Virtually none of the mines that now threaten civilians were produced by the United States. And almost certainly the despotic governments and ruthless guerrillas that placed them would have been indifferent to any international effort against land mines. Land mines that have been placed by responsible governments are found in clearly marked areas, where they threaten only invading troops. Unlike the primitive devices found in many former Third World trouble spots, high-tech mines produced by the United States can now be de-activated from a distance, which means that their potential threat to civilians is almost nil.

Some responsible national security experts believe that land mines are outdated. But most military experts in the U.S., including the U.S. Joint Chiefs of Staff, insist that land mines remain essential for the protection of U.S. troops, especially in South Korea. The U.S. no longer produces or exports land mines but does maintain an extensive stockpile. It also has contributed far more than any other nation to the painstaking task of clearing land mines from former conflict zones, as well as extending medical assistance to the victims.

The late Princess Diana of Wales added glamour to the anti-land mine cause. Queen Noor of Jordan is now the royal leader of anti-land mine campaigners. The international Left has signed on, nostalgically longing for the days of anti-nuclear demonstrations that targeted the United States as the world’s primary threat to peace. The U.S. refusal to sign the land mine treaty is denounced as a new act of imperialist arrogance and militarist callousness.

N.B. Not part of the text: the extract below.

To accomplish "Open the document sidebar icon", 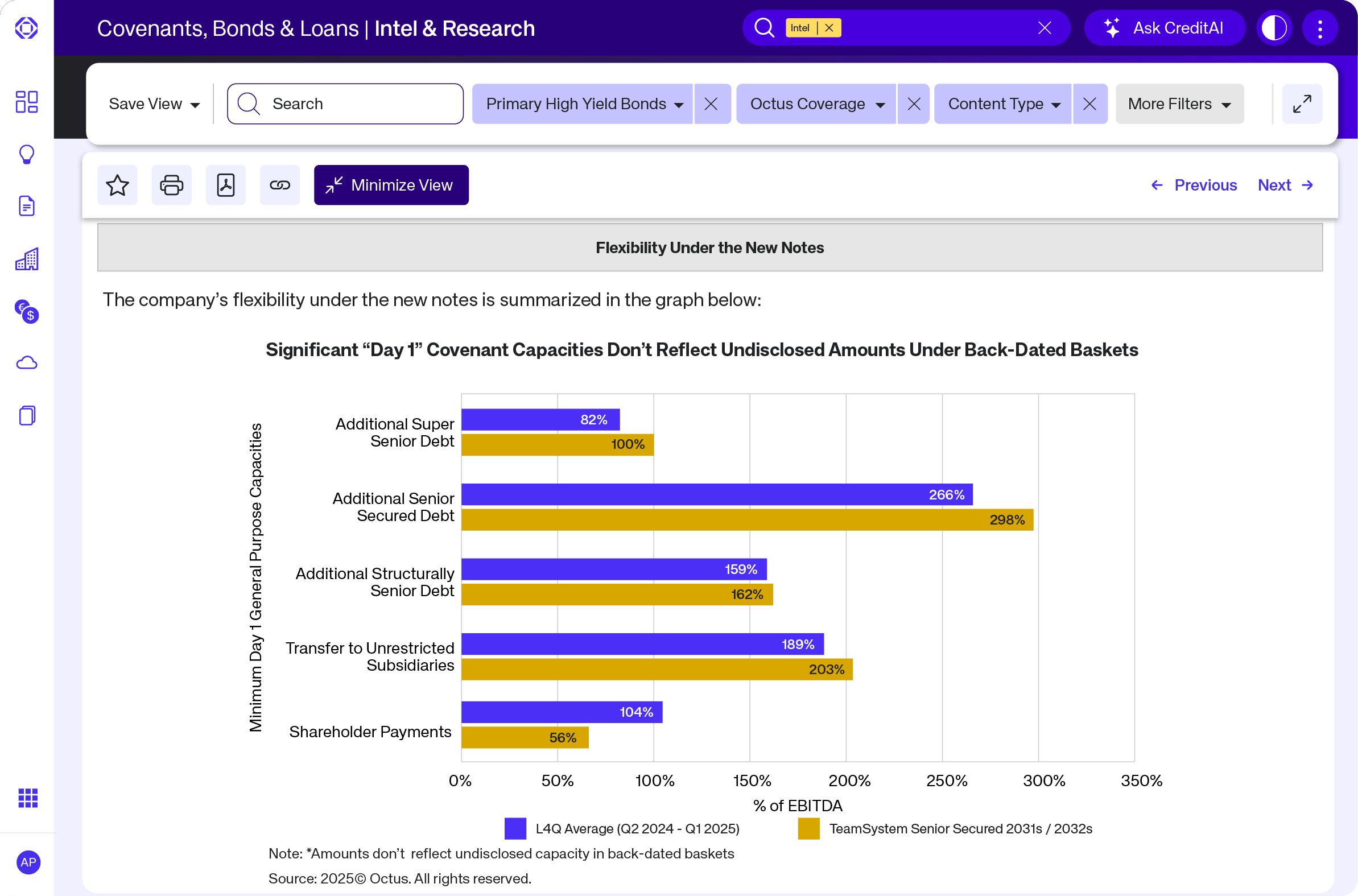I will (x=27, y=207).
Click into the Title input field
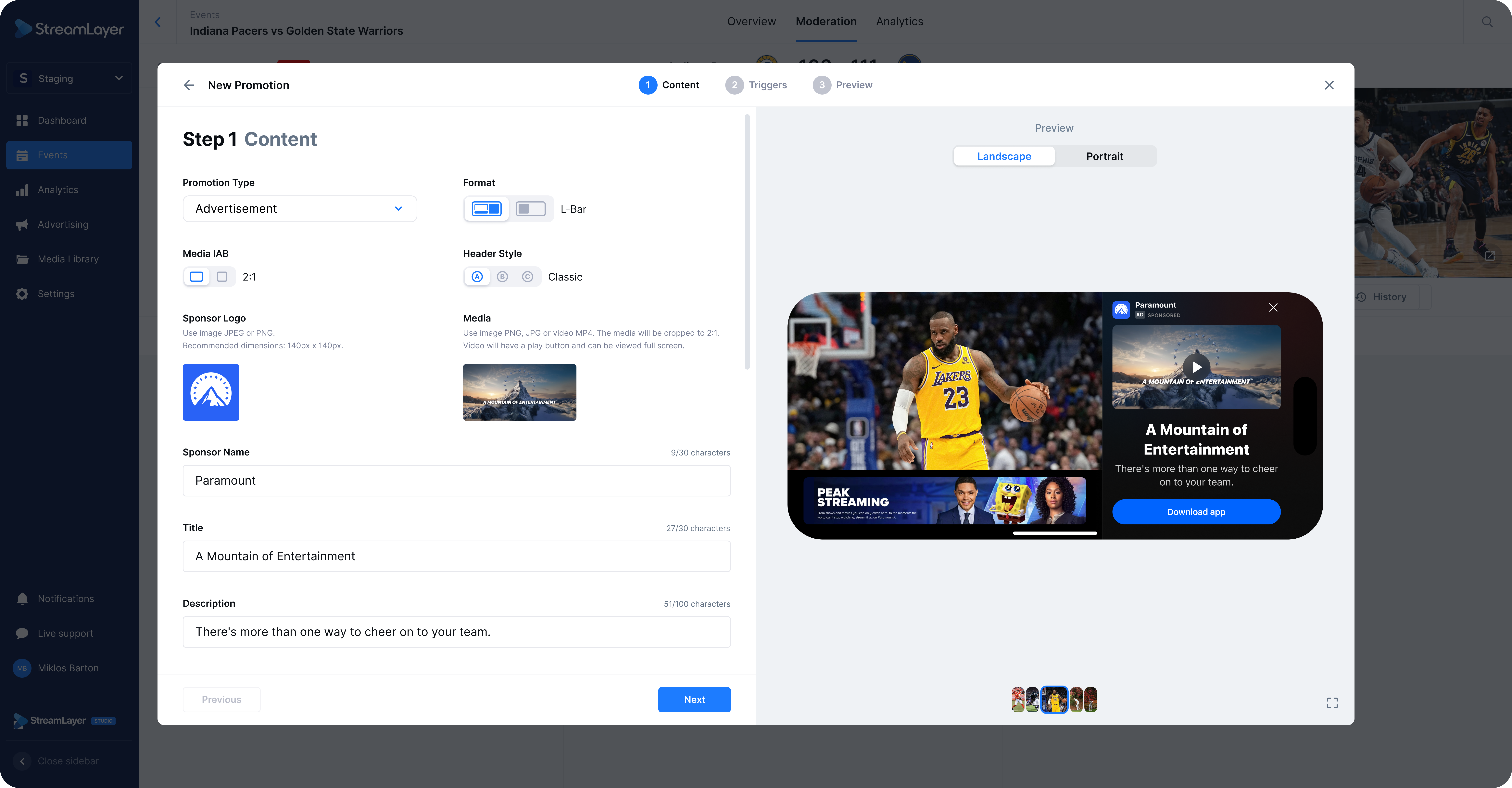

Liberal church groups cannot resist the temptation to join the parade. They, too, were tireless in their opposition to all U.S. defense efforts during the final decades of the Cold War. They, too, minimized the real security threats that the United States faced during those years. They, too, seemed to excuse the aggressions of the Soviet bloc by alleging that these had been provoked by American strength.

But more deeply, liberal religious groups are highly susceptible to utopian causes that ignore the realities of sin and the complexities of politics. Having set aside any talk of an eternal Kingdom of God, they instead work for an earthly kingdom of perfect justice and peace. They look for salvation no longer in an act of God, but in act of self-transcending humanity. Humankind, they devoutly hope, can rid the earth of warfare by simply banning the instruments of its own destruction. For wooly-minded religious officials, permanent peace is only as far away as the next international treaty.

“It is unconscionable that…the world’s largest stockpilers of mines continued to sit out [of the treaty],” the Rev. Edgar told the anti-mine rally on Capitol Hill. “I hope that President Bush and the U.S. Congress can acknowledge the will of U.S. churches, mosques, synagogues, and temples and speedily push for its ratification.”

Edgar’s church council has been joined by the U.S. Catholic Conference, the United Methodist Church, the Presbyterian Church (U.S.A.), the Evangelical Lutheran Church, and numerous other denominations in demanding U.S. ratification of the treaty. Interestingly, most of these groups also oppose anti-missile defenses for the United States and its allies. Weapons that are largely defensive in nature and that threaten almost only aggressors seem to be the chief targets of liberal church groups.

The International Campaign to Ban Landmines will not likely save any lives. It may actually cost lives, as nations search for even more lethal alternatives to land mines. But it will allow the secular and religious Left to feel, once again, morally superior to the U.S. government. That is probably its real intent.